Obacunone inhibits RIPK1/RIPK3/MLKL-mediated necroptosis by suppressing mitochondrial ROS and MIF signaling in intestinal ischemia-reperfusion injury

Background: Intestinal ischemia-reperfusion (IIR) is a critical pathophysiological event associated with high morbidity and mortality, often leading to intestinal barrier disruption and systemic inflammatory responses. Obacunone (OBA), a naturally occurring limonoid compound with documented antioxidant and anti-inflammatory properties, has not been previously studied in the context of IIR. This study aimed to evaluate its protective effects against IIR-induced damage.

Methods: In vivo IIR mouse models and in vitro IEC-6 cell models subjected to oxygen-glucose deprivation/reoxygenation (OGD/R) were used to assess the protective effects of OBA. Histological analysis, immunohistochemistry, immunofluorescence and western blotting were performed to evaluate tissue injury and Necroptosis. Mitochondrial function and ROS production were assessed by JC-1 staining, MitoSOX fluorescence, and transmission electron microscopy. Network pharmacology and molecular docking were employed to identify potential OBA targets, followed by pharmacological validation using the MIF inhibitor ISO-1 and recombinant MIF protein.

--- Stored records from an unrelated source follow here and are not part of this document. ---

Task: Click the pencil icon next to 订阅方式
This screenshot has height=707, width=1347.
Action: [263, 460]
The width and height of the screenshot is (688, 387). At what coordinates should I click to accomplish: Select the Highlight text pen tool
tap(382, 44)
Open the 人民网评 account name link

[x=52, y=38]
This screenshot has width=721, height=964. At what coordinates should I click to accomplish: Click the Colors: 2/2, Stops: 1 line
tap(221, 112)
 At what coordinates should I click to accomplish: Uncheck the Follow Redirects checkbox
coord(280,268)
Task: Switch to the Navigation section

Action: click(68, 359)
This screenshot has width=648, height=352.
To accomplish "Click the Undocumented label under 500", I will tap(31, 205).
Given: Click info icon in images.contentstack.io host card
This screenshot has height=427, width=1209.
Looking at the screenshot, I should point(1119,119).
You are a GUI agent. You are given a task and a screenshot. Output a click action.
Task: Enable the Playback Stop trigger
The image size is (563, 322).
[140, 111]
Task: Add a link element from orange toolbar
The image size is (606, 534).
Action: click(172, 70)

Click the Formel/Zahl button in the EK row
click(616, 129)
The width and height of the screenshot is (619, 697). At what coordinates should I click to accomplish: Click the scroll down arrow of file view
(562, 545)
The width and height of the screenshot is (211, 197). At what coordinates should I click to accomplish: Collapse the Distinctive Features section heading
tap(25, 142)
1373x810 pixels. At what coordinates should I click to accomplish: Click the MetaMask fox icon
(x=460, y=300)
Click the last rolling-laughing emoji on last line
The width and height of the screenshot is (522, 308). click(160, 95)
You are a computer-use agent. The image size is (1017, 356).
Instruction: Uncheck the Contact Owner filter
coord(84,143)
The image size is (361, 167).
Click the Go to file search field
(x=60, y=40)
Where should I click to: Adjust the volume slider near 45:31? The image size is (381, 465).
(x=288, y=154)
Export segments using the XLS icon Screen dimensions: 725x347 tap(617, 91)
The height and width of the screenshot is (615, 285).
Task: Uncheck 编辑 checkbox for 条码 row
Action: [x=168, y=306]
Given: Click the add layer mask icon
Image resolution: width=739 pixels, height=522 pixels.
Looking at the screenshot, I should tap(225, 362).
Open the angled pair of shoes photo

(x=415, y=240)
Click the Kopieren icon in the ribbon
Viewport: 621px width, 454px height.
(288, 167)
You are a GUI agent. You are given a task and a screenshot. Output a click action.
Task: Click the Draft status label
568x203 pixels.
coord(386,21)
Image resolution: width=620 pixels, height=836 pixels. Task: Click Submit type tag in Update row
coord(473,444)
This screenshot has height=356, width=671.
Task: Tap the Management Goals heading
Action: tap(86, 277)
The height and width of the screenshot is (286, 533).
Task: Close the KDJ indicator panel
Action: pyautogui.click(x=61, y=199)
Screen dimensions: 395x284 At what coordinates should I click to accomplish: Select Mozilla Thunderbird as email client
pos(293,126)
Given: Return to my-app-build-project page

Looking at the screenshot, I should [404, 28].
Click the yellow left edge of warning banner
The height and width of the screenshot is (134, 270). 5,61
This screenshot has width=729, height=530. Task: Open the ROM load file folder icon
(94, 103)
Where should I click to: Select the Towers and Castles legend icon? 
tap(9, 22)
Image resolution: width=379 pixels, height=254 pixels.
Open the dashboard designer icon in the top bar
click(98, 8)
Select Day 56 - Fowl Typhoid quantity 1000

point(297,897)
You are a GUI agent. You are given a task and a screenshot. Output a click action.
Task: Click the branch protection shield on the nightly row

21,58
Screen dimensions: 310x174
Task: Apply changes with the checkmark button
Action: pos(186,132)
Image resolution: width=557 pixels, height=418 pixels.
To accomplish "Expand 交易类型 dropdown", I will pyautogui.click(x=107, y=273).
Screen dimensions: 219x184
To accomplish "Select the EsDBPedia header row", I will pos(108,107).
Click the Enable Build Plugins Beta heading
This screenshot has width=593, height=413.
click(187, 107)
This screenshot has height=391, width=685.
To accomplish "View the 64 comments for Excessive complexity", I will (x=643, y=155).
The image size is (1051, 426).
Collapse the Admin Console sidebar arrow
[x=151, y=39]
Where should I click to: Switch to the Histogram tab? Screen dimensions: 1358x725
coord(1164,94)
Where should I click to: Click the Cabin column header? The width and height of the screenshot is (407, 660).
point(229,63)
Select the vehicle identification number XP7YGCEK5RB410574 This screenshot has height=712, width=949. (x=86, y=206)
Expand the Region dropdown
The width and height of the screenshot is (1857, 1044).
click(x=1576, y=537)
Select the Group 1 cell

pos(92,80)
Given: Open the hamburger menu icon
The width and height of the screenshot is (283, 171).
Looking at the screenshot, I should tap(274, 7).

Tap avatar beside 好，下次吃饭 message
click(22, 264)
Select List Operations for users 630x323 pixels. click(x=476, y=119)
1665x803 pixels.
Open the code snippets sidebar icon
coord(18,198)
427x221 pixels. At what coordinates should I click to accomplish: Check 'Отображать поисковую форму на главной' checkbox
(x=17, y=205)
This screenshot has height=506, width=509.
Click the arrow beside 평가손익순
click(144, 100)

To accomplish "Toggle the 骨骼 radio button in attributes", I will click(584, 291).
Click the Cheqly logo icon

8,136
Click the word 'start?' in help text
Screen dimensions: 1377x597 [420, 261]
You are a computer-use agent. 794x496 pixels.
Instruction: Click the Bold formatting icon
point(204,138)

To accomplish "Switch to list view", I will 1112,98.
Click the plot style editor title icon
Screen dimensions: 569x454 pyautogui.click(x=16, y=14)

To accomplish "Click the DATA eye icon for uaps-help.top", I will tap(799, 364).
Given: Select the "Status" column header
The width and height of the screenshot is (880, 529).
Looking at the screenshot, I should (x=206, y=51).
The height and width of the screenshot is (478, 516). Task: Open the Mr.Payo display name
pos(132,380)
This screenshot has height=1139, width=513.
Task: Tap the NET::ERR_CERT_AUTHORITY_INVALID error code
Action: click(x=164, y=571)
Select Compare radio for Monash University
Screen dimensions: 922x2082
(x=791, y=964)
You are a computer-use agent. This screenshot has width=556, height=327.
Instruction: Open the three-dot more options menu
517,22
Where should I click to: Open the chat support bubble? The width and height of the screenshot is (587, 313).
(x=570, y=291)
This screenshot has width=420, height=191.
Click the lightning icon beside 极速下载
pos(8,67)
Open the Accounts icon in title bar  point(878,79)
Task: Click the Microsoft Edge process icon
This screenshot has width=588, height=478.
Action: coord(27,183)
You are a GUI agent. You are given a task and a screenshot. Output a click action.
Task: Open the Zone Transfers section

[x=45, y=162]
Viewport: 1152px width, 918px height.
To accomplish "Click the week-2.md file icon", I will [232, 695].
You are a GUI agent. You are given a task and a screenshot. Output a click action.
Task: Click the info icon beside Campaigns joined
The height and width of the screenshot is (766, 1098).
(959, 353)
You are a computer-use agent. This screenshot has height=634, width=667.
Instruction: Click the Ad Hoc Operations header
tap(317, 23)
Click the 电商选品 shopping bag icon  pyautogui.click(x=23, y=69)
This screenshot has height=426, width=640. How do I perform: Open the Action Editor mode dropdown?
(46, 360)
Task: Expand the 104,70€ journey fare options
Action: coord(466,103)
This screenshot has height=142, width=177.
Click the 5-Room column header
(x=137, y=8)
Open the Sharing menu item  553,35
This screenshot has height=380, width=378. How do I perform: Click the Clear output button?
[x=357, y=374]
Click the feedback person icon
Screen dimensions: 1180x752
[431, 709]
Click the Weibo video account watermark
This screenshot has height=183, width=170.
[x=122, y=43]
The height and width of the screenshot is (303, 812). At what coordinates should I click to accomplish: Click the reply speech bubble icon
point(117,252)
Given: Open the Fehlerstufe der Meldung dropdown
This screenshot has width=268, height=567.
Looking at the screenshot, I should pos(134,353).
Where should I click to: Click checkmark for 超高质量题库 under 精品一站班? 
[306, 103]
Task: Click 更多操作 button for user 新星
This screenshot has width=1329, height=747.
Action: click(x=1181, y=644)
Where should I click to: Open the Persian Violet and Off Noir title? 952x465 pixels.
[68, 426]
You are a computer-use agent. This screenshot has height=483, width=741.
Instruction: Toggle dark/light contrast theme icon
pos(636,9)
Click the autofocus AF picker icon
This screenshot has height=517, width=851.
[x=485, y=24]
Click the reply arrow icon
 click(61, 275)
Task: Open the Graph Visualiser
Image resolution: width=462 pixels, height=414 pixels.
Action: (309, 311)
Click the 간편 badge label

Results: OBA pre-treatment significantly alleviated IIR-induced intestinal damage, restored epithelial integrity, and suppressed the phosphorylation of RIPK1, RIPK3, and MLKL. OBA attenuated ROS accumulation, suppressed mitochondrial ROS (mtROS) production, and preserved mitochondrial morphology and membrane potential, thereby suppressing Necroptosis. Network pharmacology and molecular docking identified macrophage migration inhibitory factor (MIF) as a potential target of OBA. MIF inhibition mimicked OBA's protective effects, whereas exogenous MIF partially reversed them, indicating that OBA suppresses Necroptosis via dual regulation of mtROS and MIF signaling.

Conclusion: OBA protects against IIR-induced epithelial injury partly through modulation of mtROS- and MIF-driven Necroptosis, providing a promising therapeutic strategy for intestinal ischemia-reperfusion injury and related inflammatory disorders.

Intestinal ischemia-reperfusion injury; MIF; Necroptosis; Network pharmacology; Obacunone; mtROS.